Aim of the exercise:
Within these records, how many lines hold "will"? Give the number alone.

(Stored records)
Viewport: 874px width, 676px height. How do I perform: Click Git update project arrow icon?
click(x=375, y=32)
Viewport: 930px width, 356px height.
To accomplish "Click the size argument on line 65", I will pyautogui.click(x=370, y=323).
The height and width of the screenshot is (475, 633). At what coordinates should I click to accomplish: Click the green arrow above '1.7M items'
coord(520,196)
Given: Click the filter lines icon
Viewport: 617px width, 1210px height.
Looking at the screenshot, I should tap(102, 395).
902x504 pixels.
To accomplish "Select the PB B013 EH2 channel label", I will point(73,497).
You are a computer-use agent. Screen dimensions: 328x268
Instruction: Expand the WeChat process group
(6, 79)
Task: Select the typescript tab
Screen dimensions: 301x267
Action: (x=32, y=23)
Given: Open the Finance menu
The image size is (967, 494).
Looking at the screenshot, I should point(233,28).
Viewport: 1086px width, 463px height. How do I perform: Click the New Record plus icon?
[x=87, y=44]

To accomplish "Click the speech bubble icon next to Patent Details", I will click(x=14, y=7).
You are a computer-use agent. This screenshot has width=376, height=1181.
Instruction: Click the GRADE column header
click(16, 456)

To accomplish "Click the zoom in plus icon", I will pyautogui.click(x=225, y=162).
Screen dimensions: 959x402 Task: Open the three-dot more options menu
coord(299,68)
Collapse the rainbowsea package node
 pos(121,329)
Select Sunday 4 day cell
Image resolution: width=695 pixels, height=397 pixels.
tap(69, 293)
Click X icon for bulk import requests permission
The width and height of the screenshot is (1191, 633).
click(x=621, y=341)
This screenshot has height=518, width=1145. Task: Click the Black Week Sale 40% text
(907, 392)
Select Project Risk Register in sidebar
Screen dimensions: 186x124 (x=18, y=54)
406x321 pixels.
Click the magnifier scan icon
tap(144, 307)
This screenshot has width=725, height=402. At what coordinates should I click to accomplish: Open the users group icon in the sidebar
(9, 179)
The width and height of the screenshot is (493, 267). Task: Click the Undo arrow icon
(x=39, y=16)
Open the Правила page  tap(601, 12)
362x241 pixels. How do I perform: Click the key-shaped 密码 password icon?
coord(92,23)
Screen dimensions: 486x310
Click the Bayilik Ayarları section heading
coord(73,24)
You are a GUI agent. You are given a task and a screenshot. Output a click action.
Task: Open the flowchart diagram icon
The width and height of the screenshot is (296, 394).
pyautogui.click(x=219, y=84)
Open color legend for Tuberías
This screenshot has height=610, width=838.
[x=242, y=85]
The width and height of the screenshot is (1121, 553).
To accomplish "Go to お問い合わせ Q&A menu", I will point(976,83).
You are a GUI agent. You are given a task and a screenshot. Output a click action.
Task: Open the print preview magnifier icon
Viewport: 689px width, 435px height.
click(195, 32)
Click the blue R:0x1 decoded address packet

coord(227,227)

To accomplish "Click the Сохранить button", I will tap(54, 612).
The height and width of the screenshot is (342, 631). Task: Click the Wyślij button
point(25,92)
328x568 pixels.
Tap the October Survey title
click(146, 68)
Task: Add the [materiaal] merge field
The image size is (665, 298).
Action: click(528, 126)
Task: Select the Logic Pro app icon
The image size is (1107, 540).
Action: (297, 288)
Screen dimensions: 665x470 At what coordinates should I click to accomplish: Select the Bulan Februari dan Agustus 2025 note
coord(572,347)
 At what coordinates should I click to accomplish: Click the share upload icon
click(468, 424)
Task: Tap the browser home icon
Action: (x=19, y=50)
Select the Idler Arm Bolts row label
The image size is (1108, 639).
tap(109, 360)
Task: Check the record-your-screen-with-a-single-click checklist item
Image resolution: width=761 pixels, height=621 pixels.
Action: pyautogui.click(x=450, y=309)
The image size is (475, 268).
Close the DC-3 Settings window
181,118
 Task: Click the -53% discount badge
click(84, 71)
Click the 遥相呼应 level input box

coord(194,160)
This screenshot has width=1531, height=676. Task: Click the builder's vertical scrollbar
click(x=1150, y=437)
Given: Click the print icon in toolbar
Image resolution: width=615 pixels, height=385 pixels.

Response:
6